Campbell began playing guitar at the age of 12 with a Telecaster Thinline and Carlsbro Stingray amp. When he was 15, Campbell joined Teaser, which went on to become Sweet Savage, a NWOBHM band. In 1981 they released an EP consisting of four BBC Radio sessions and their first single, "Take No Prisoners". The band's song "Killing Time" was later covered by Metallica as a B-side for their "The Unforgiven" single, and was included on Metallica's Garage Inc. covers album. Campbell left Sweet Savage in early 1983 to join Dio after guitarist Jake E. Lee was offered Randy Rhoads's spot as Ozzy Osbourne's lead guitarist in December 1982.

===Dio===
When Campbell joined Dio, Ronnie James Dio, Vinny Appice, and former Rainbow bassist Jimmy Bain had most of the songs to the album Holy Diver already written. The album was a success and included Dio's biggest hit, "Rainbow in the Dark".

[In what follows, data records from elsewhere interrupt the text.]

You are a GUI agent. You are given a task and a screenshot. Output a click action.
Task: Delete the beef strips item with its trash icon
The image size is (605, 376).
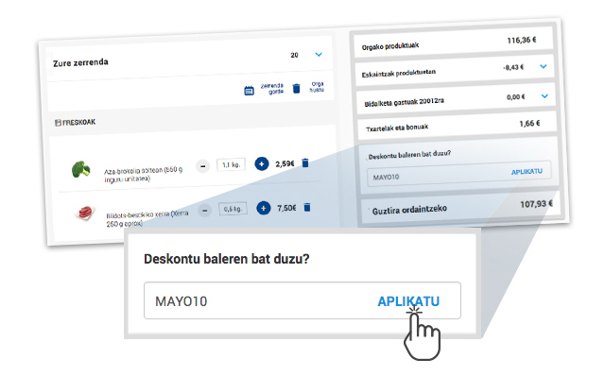coord(307,207)
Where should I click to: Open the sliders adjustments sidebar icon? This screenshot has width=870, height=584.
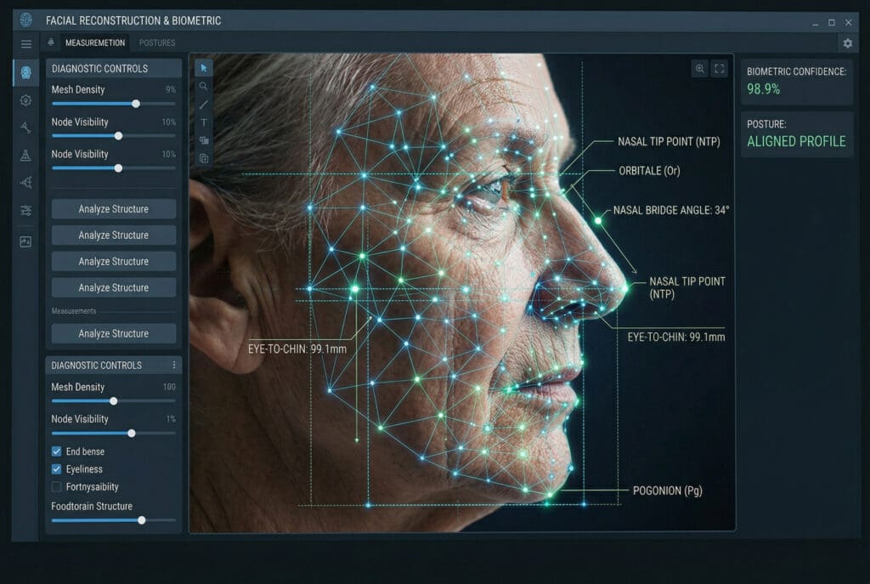pos(25,211)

Dio returned to the studio to write and record the follow-up to Holy Diver, The Last in Line, which charted at No. 23 in the US. "The Last in Line". The follow-up Sacred Heart was also a success, and managed to peak at No. 29 in the U.S. It featured the hits "Rock N Roll Children" and "Hungry For Heaven", the second of which was also included on the soundtrack to the film Vision Quest. Also around this time the band recorded the song "Hide in the Rainbow" for the Iron Eagle soundtrack, the last song Campbell recorded with Dio. A live EP Intermission was also released. Craig Goldy played on the disc's only studio song "Time to Burn" and over-dubbed the rhythm parts on the live tracks. Campbell and the band parted company in 1986 and he joined Whitesnake. He was replaced by Goldy.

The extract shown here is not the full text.